The NRM undergraduate program will establish an external professional advisory council that will meet annually to confer with the faculty to ensure the program continues to reflect current needs in NRM-related fields.

Baseline

The Natural Resources Management program faculty determines that the program reflects the current needs in NRM-related fields.

Progress

2019 Status
Substantial Progress
Eight external advisory council members attended the meeting on February March 29, 2019. The goals for this meeting focused on creating and maintaining high-impact learning experiences for students, and potentially establishing long-term internship or experiential learning opportunities for students by matching student projects with the needs of external agencies and organizations. The NRM Program received valuable feedback that it will use to consider future changes to further strengthen the program.

2018 Status
Substantial Progress
Eight external advisory council members were convened in 2018 to discuss the NRM Program. The NRM Program received valuable feedback that it will use to consider future changes to further strengthen the program and reflect current needs in NRM-related fields.

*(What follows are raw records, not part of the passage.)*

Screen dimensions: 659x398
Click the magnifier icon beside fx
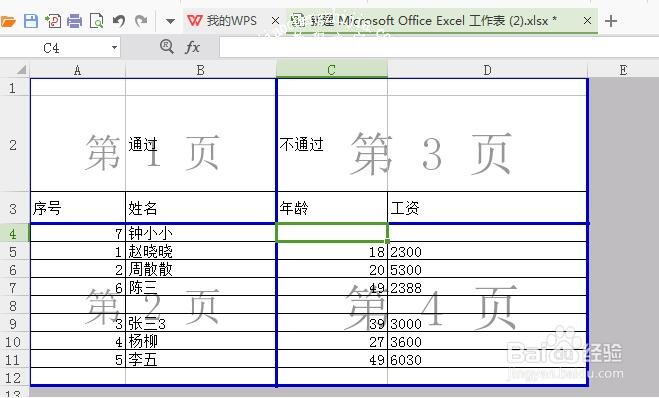point(167,46)
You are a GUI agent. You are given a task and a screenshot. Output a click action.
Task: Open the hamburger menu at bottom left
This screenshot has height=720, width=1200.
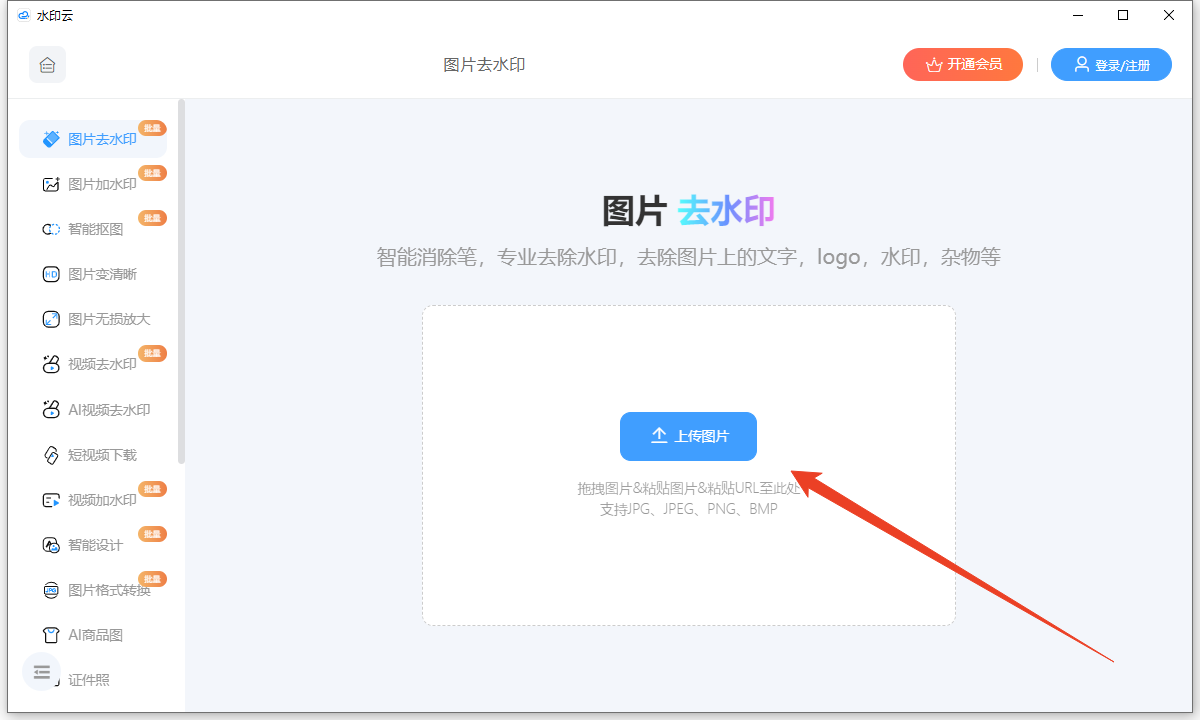pyautogui.click(x=40, y=672)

Outcome E: Grand Valley strategically allocates its fiscal, human, and other institutional resources.

Objective 4.E.1

The NRM undergraduate program will apply for accreditation as a professional natural resources program through the Society of American Foresters.

Baseline

The Natural Resources Management program is currently not accredited, putting it at a competitive disadvantage with other natural resources programs regionally and nationally.

Progress

2019 Status
Substantial Progress
The NRM Program received institutional approval to pursue accreditation through the Society of American Foresters. It will pursue this application in 2020.

2018 Status
Substantial Progress
NRM faculty have established a timeline for completion of tasks associated with accreditation. The program is on track to complete a proposal and seek approval for Accreditation from both GVSU and the Society of American Foresters in 2019.